SEGMENT DE TEXTE
>>

A l’occasion de la sortie en France de L’Île de Giovanni, son réalisateur s’est confié à Zoom Japon.
Les films d’animation japonais ont bâti en grande partie leur réputation autour de la science-fiction et autres fantaisy. Mais ils ont aussi une longue tradition de sujets portant sur des drames humains. L’un des meilleurs exemples de ce type de production est la très récente œuvre signée Nishikubo Mizuho. Ce proche collaborateur d’Oshii Mamoru dont il a longtemps était le directeur de l’animation est déjà célèbre pour ses films Atagoal wa neko no mori [Atagoal, la forêt des chats, 2006] ou encore Miyamoto Musashi : Sôken ni haseru yume [Musashi : le rêve du dernier samourai, 2009]. L’Île de Giovanni (Giovanni no shima, 2014) raconte l’histoire de Junpei, un garçon de 10 ans, et de sa famille qui vivent sur la petite île de Shikotan, au nord-est de Hokkaidô. Leur quotidien plutôt tranquille va être bouleversé par l’arrivée des soldats soviétiques à la fin de la Seconde Guerre mondiale qui vont finir par les déporter. Nous avons rencontré le réalisateur dans les locaux de la production I.G situés dans la banlieue ouest de Tôkyô.
L’histoire est inspirée de faits réels, n’est-ce pas ?
Nishikubo Mizuho : A peu près la moitié de L’Île de Giovanni est fondée sur l’histoire de Tokuno Hiroshi qui a vécu sur l’île de Shikotan jusqu’en 1947. Nous avons ajouté des éléments de fiction dans la seconde partie du film.
Combien de temps a-t-il fallu pour mener le projet à terme ?
N. M. : La réalisation du film proprement dit a pris trois ans, mais si l’on doit remonter au moment où il a été initié, cela fait bien une dizaine d’années. A cette époque, le scénariste Sugita Shigemichi a été contacté par un jeune Américain David Wolman qui travaillait alors sur la question des îles Kouriles. Ce dernier lui a montré toute une collection de témoignages de personnes ayant vécu sur l’île de Shikotan sous occupation soviétique. Sugita a rencontré de nombreuses personnes, mais c’est M. Tokuno qui avait le plus de choses à raconter. Son histoire était parfaite pour un film en raison de la présence de plusieurs éléments dramatiques. Cela dit, nous avons aussi utilisé des témoignages d’autres personnes pour construire le scénario du film.

<<

SEGMENT DE DONNÉES

>>

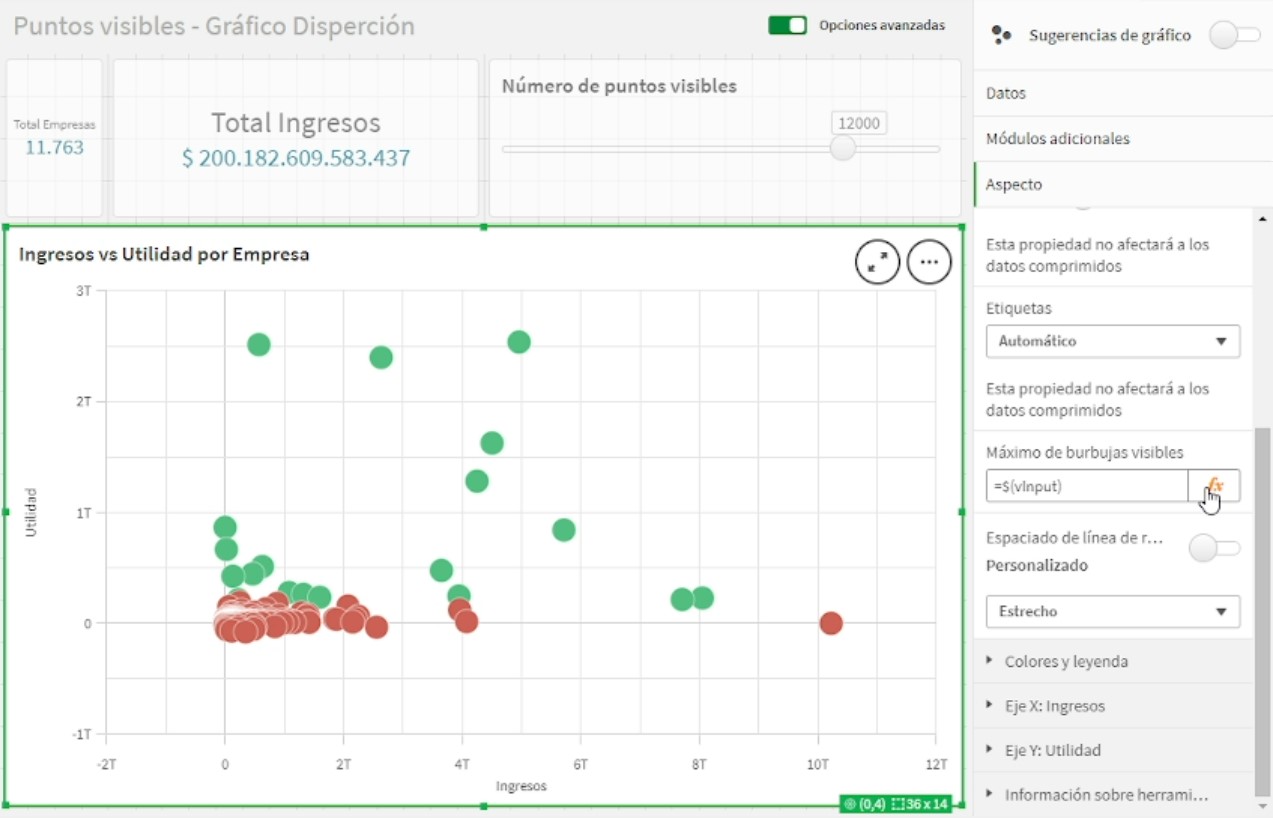Switch to the Datos panel section
Screen dimensions: 1273x818
click(1005, 93)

<<

CONSIGNE
Pour chaque affirmation, indiquez par oui ou par non si elle concorde avec l’entretien sur L’Île de Giovanni, en citant mot pour mot le passage qui tranche. (a) La réalisation du film proprement dit a duré trois ans. (b) Tokuno Hiroshi a habité l’île de Shikotan jusqu’en 1945. (c) Le scénario s’appuie uniquement sur le témoignage de M. Tokuno.

CORRIGÉ
(a) Oui : « La réalisation du film proprement dit a pris trois ans »
(b) Non : « qui a vécu sur l’île de Shikotan jusqu’en 1947 »
(c) Non : « nous avons aussi utilisé des témoignages d’autres personnes pour construire le scénario du film »